La facture très salée de l’abandon de Notre-Dame-des-Landes

Loin d’être anodine, la décision d’abandonner le déménagement de l’aéroport de Nantes-Atlantique engendre des dépenses en cascade, qui pourraient dépasser le demi-milliard d’euros.

 L’abandon de l’aéroport de Notre-Dame-des-Landes par le gouvernement coûtera plusieurs centaines de millions d’euros.
L’abandon de l’aéroport de Notre-Dame-des-Landes par le gouvernement coûtera plusieurs centaines de millions d’euros. LP/Philippe de Poulpiquet

    Tous les joueurs de poker le savent : se coucher peut coûter cher. L'abandon de Notre-Dame-des-Landes, annoncé par le Premier ministre Édouard Philippe en janvier, n'était certes pas une décision comptable. Elle était d'abord motivée par des raisons politiques et écologiques. Il s'agissait de permettre à un dossier enlisé depuis une quarantaine d'années de sortir de l'ornière : le transfert de l'aéroport actuel de Nantes (Loire-Atlantique) à une vingtaine de kilomètres plus au nord, en plein milieu du bocage.

    Mais, alors que la situation est en passe de se normaliser sur le site où devait être réalisé le projet avorté, la facture s'annonce de plus en plus salée pour le contribuable, comme le montre le calcul auquel nous nous sommes livrés. Selon nos estimations, la note pourrait grimper jusqu'à 699 millions d'euros.

    Bien que la contestation se soit déplacée vers le Sud, de Notre-Dame-des-Landes (Loire-Atlantique) à Saint-Aignan (Loire-Atlantique), où les habitants risquent de subir de nouvelles nuisances en raison de l'augmentation du trafic prévu au-dessus de leurs têtes, les forces de l'ordre continuent, elles, de se déployer massivement au Sud, à grand renfort de moyens matériels : hélicoptères, blindés, bulldozers… L'objectif : mettre fin à l'occupation illégale des parcelles par une poignée d'irréductibles.

    Sans l'aéroport, des besoins supplémentaires

    Parallèlement, les collectivités locales impactées par l'abandon ont commencé à sortir les calculettes. « Avec les acteurs économiques, nous évaluons en ce moment nos besoins. Nous allons par exemple devoir améliorer l'accessibilité ferroviaire, notamment en modernisant les lignes Saint-Nazaire-Nantes-Paris ou Massy-Valenton », pointe Fabrice Roussel, vice-président (PS) de Nantes Métropole. Il faudra aussi compter des aménagements pour les riverains, plus nombreux à être exposés au bruit des réacteurs que si le tarmac avait été déplacé dans le bocage.
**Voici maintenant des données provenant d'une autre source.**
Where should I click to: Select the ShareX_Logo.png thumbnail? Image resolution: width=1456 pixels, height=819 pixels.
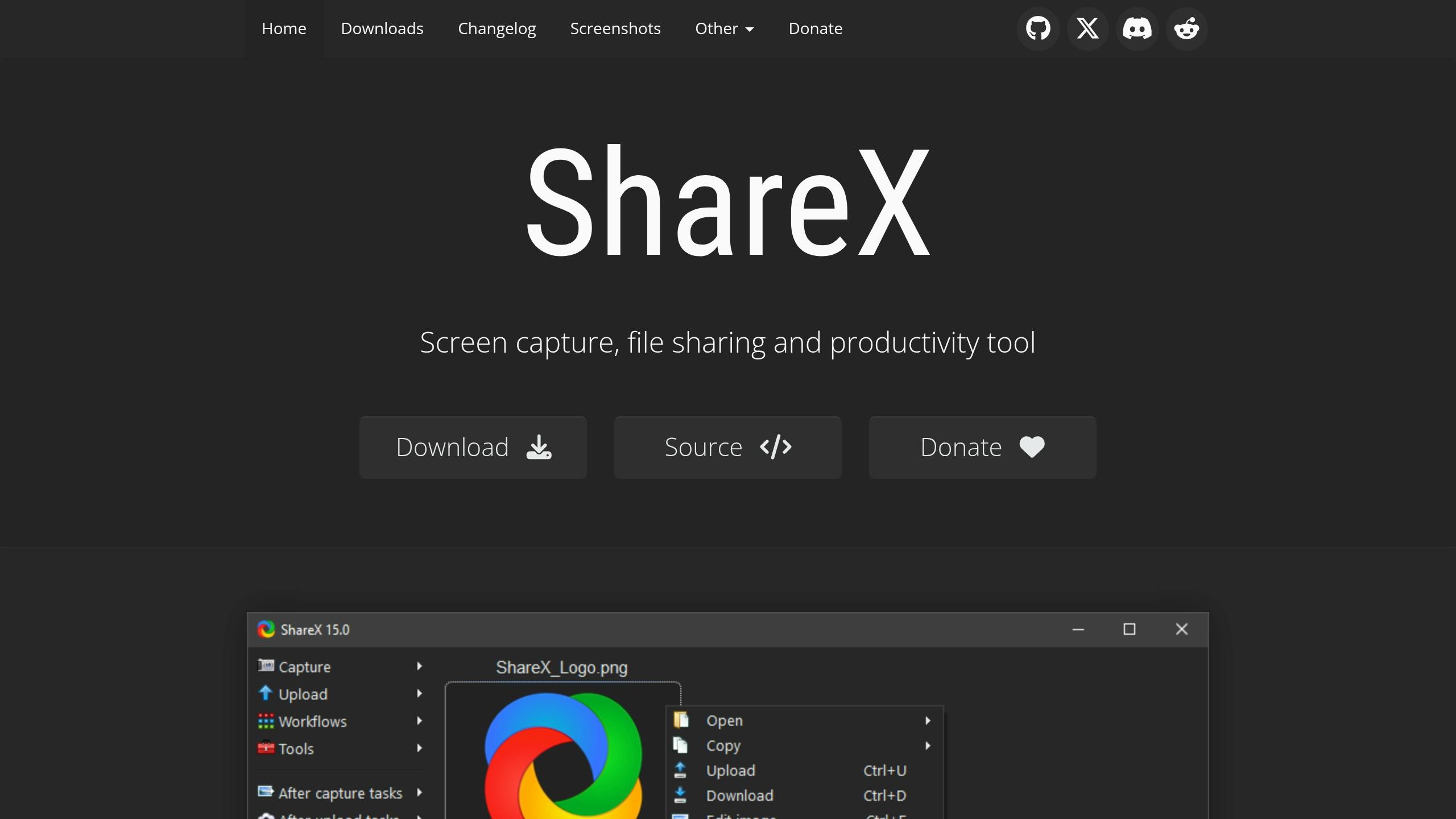click(562, 756)
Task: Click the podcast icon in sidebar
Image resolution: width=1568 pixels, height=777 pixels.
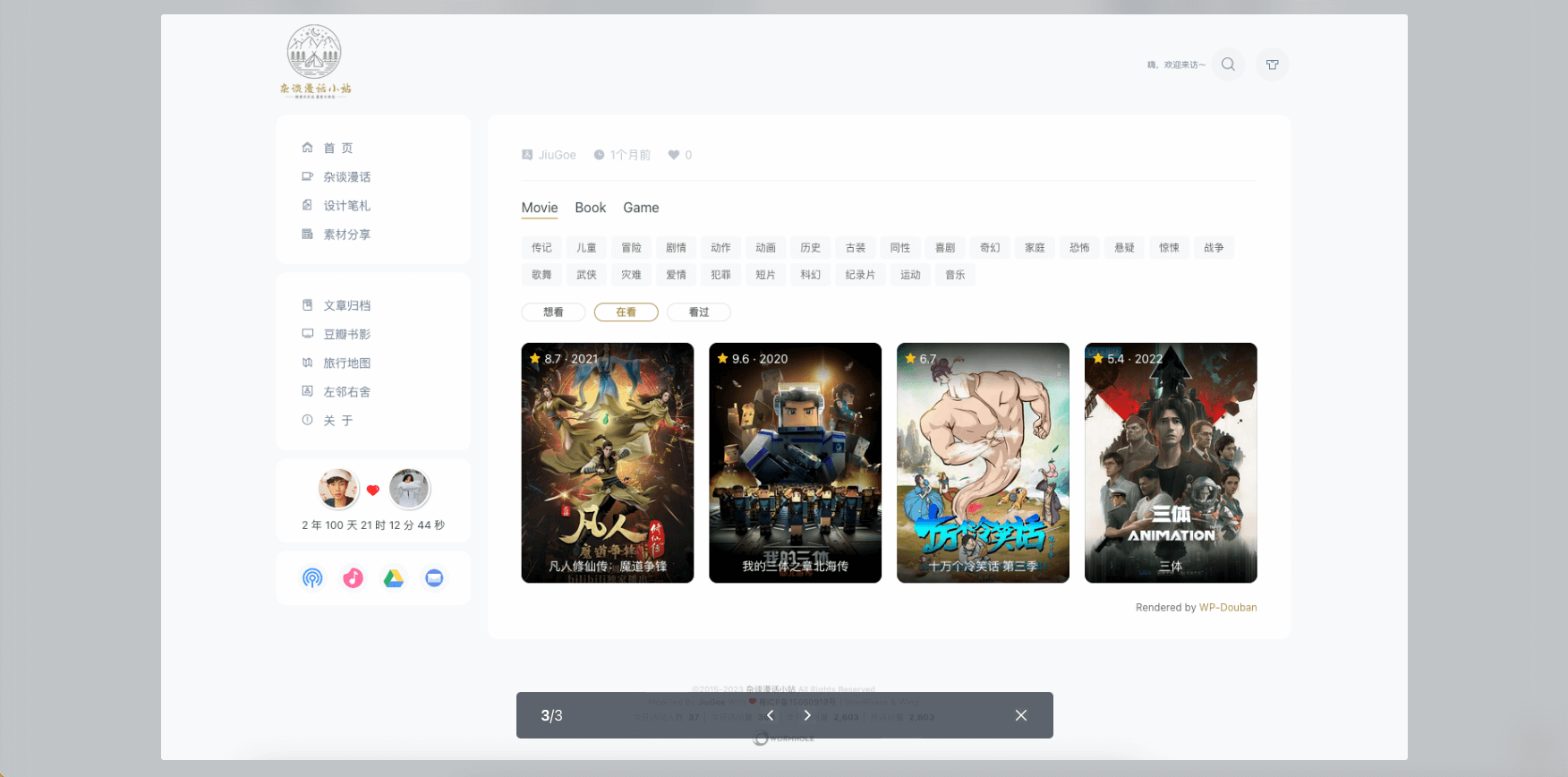Action: click(x=312, y=578)
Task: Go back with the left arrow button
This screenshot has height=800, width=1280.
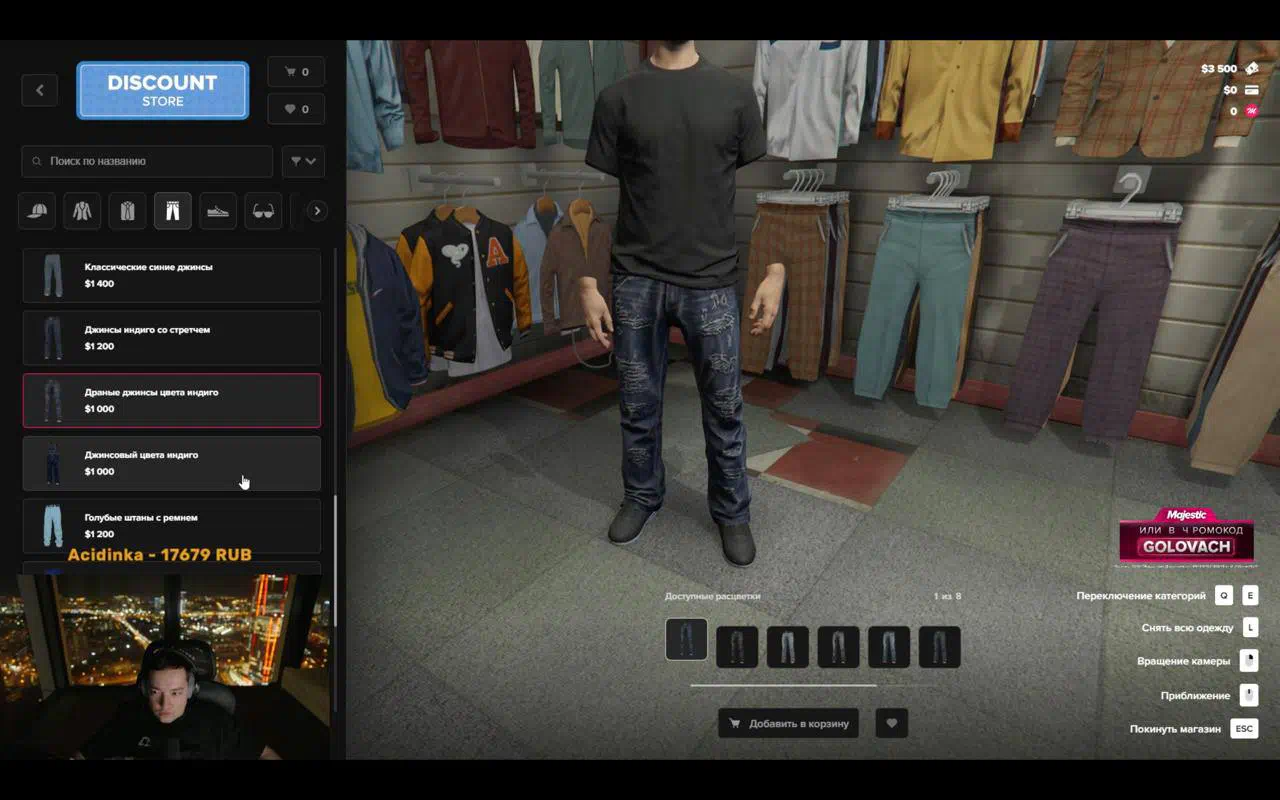Action: tap(40, 90)
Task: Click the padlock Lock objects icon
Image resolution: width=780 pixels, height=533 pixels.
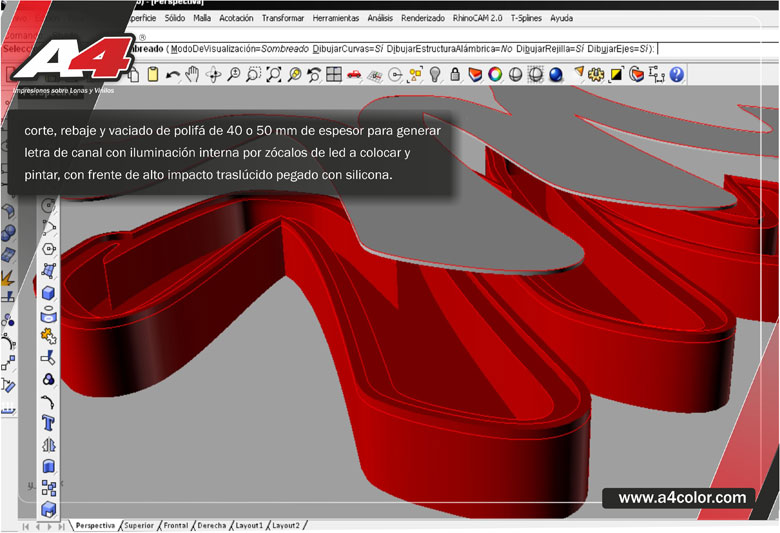Action: coord(455,74)
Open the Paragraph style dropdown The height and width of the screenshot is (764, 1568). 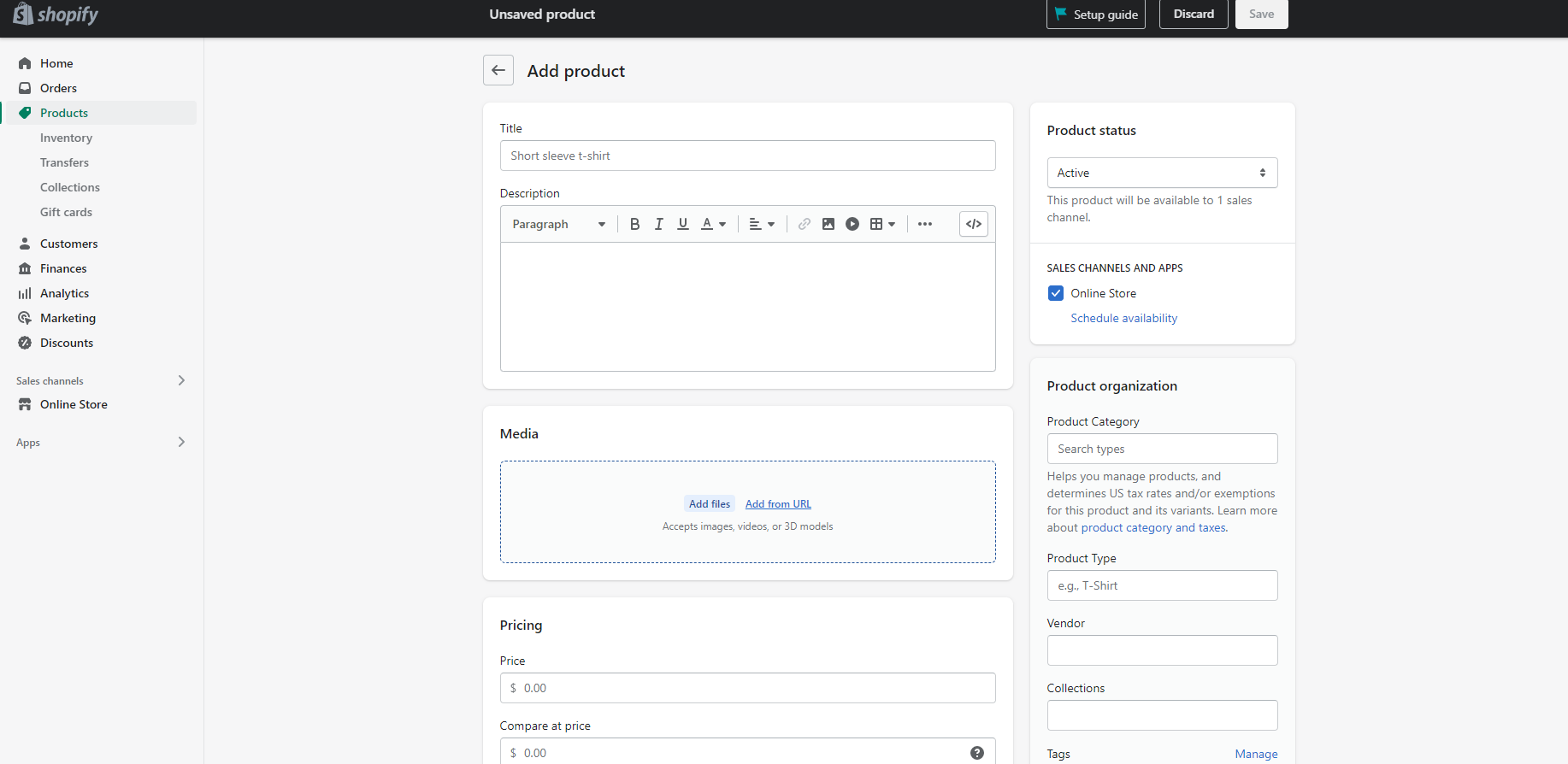[x=558, y=224]
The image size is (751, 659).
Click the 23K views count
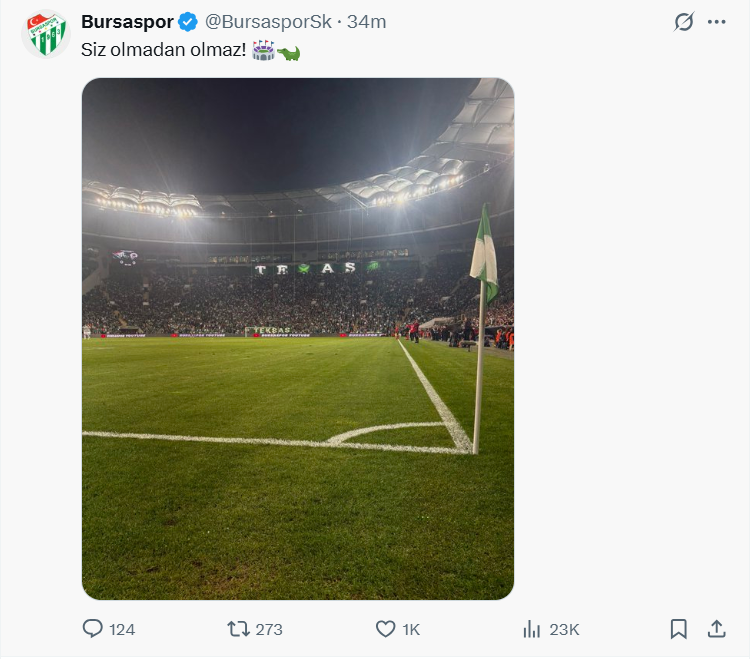[564, 630]
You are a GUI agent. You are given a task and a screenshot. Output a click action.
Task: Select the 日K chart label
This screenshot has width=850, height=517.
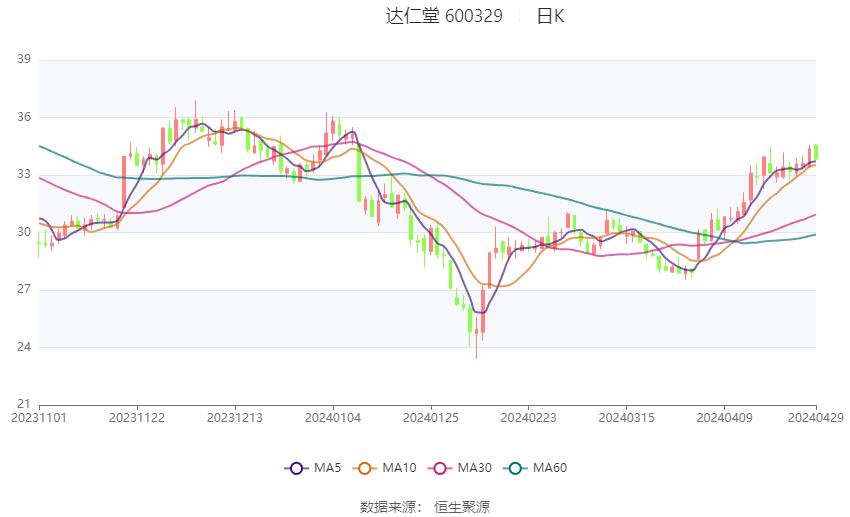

    Pour Julien Durand, agriculteur à la retraite et opposant historique au déménagement, c'est le prix à payer pour « éviter une terrible perte de biodiversité et un gâchis de terres agricoles ». « L'option d'un réaménagement de Nantes-Atlantique revient tout de même deux à quatre fois moins cher que s'il avait fallu sortir un aéroport de terre ex nihilo », relativise Françoise Verchère, autre figure la contestation. Pas si simple.

    Le précédent de l'écotaxe

    Les travaux de Notre-Dame-des-Landes étaient certes en partie financés par de l'argent public tandis que la modernisation de Nantes-Atlantique sera entièrement supportée par le concessionnaire privé. Mais, d'après les estimations du député (LR) de l'Oise (LR) Éric Woerth, auteur d'un long rapport sur les conséquences de l'abandon, l'État et les collectivités auraient pu engranger en contrepartie de 200 et 600 millions d'euros de retombées sur 55 ans, la durée de la concession accordée Aéroports du grand ouest, filiale de Vinci.

    Un manque à gagner auquel s'ajoute la grande inconnue du dossier. Quelles seront les indemnités qui devront être versées au géant du BTP? Selon nos informations, Vinci, qui n'a pas souhaité répondre à nos questions sur ces négociations ultra-confidentielles, espère encaisser un chèque de plus d'un demi-milliard d'euros.

    En fonction de l'accord qui sera trouvé, le montant de la note pourrait se rapprocher de celle d'un des plus gros fiascos financiers, l'abandon en 2014 de l'écotaxe. D'ici à 2024, l'État va devoir reverser 924 millions d'euros au consortium franco-italien qu'il avait chargé du dispositif, avant de déchirer le contrat. À l'époque, la ministre de l'Écologie avait promis que la somme de 800 millions d'euros, alors avancée, était surévaluée.